— Start DATASET ROWS —

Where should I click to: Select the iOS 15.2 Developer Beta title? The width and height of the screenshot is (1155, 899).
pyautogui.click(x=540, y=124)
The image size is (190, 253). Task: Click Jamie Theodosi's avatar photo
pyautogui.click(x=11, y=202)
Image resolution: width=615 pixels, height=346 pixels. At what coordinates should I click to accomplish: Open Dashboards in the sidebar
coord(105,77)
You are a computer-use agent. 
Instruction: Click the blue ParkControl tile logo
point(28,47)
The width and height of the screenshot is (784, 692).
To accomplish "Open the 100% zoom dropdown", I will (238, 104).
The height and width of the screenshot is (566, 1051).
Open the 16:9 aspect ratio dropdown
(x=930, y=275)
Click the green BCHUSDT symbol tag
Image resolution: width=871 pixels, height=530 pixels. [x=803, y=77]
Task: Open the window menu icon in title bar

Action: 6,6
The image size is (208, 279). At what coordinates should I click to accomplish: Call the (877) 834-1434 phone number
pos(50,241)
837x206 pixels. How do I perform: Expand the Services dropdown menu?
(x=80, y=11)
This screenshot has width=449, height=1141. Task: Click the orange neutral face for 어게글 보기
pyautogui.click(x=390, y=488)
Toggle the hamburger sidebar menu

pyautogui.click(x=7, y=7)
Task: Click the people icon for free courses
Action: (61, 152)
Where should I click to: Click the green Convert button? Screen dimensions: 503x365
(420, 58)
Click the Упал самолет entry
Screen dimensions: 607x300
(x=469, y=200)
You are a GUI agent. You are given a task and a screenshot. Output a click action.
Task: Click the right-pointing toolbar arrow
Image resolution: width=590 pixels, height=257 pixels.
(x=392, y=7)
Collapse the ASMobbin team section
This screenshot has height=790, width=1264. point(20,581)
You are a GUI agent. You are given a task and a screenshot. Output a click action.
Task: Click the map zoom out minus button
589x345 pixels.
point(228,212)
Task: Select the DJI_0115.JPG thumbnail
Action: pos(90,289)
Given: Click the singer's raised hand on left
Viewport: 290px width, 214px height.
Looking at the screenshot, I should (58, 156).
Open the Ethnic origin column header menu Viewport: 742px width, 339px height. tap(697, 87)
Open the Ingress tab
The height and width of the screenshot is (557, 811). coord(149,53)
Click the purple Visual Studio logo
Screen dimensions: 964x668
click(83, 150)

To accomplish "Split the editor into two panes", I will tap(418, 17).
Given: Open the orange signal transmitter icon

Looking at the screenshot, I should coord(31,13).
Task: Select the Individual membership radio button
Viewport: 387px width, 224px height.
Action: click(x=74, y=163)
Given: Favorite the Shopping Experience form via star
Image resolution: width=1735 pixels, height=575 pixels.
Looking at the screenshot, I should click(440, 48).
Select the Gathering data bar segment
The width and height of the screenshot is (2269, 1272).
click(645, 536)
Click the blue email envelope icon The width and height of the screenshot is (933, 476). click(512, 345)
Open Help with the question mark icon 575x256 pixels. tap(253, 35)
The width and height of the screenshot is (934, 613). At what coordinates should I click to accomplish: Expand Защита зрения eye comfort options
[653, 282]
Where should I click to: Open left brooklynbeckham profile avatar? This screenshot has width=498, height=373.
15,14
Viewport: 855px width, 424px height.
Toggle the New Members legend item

— End DATASET ROWS —

Could you edit the records above so that every "Where should I click to:" becomes "Where do I click to:", with nothing else changed?

> [FINAL RESULT]
Where do I click to: Select the iOS 15.2 Developer Beta title? The width and height of the screenshot is (1155, 899).
pyautogui.click(x=540, y=124)
The image size is (190, 253). Task: Click Jamie Theodosi's avatar photo
pyautogui.click(x=11, y=202)
Image resolution: width=615 pixels, height=346 pixels. At what coordinates should I click to accomplish: Open Dashboards in the sidebar
coord(105,77)
You are a computer-use agent. 
Instruction: Click the blue ParkControl tile logo
point(28,47)
The width and height of the screenshot is (784, 692).
To accomplish "Open the 100% zoom dropdown", I will (238, 104).
The height and width of the screenshot is (566, 1051).
Open the 16:9 aspect ratio dropdown
(x=930, y=275)
Click the green BCHUSDT symbol tag
Image resolution: width=871 pixels, height=530 pixels. [x=803, y=77]
Task: Open the window menu icon in title bar

Action: 6,6
The image size is (208, 279). At what coordinates should I click to accomplish: Call the (877) 834-1434 phone number
pos(50,241)
837x206 pixels. How do I perform: Expand the Services dropdown menu?
(x=80, y=11)
This screenshot has width=449, height=1141. Task: Click the orange neutral face for 어게글 보기
pyautogui.click(x=390, y=488)
Toggle the hamburger sidebar menu

pyautogui.click(x=7, y=7)
Task: Click the people icon for free courses
Action: (61, 152)
Where do I click to: Click the green Convert button? Screen dimensions: 503x365
(420, 58)
Click the Упал самолет entry
Screen dimensions: 607x300
(x=469, y=200)
You are a GUI agent. You are given a task and a screenshot. Output a click action.
Task: Click the right-pointing toolbar arrow
Image resolution: width=590 pixels, height=257 pixels.
(x=392, y=7)
Collapse the ASMobbin team section
This screenshot has height=790, width=1264. point(20,581)
You are a GUI agent. You are given a task and a screenshot. Output a click action.
Task: Click the map zoom out minus button
589x345 pixels.
point(228,212)
Task: Select the DJI_0115.JPG thumbnail
Action: pos(90,289)
Given: Click the singer's raised hand on left
Viewport: 290px width, 214px height.
Looking at the screenshot, I should (58, 156).
Open the Ethnic origin column header menu Viewport: 742px width, 339px height. tap(697, 87)
Open the Ingress tab
The height and width of the screenshot is (557, 811). coord(149,53)
Click the purple Visual Studio logo
Screen dimensions: 964x668
click(83, 150)

To accomplish "Split the editor into two panes", I will tap(418, 17).
Given: Open the orange signal transmitter icon

Looking at the screenshot, I should coord(31,13).
Task: Select the Individual membership radio button
Viewport: 387px width, 224px height.
Action: click(x=74, y=163)
Given: Favorite the Shopping Experience form via star
Image resolution: width=1735 pixels, height=575 pixels.
Looking at the screenshot, I should click(440, 48).
Select the Gathering data bar segment
The width and height of the screenshot is (2269, 1272).
click(645, 536)
Click the blue email envelope icon The width and height of the screenshot is (933, 476). click(512, 345)
Open Help with the question mark icon 575x256 pixels. tap(253, 35)
The width and height of the screenshot is (934, 613). At what coordinates should I click to accomplish: Expand Защита зрения eye comfort options
[653, 282]
Where do I click to: Open left brooklynbeckham profile avatar? This screenshot has width=498, height=373.
15,14
Viewport: 855px width, 424px height.
Toggle the New Members legend item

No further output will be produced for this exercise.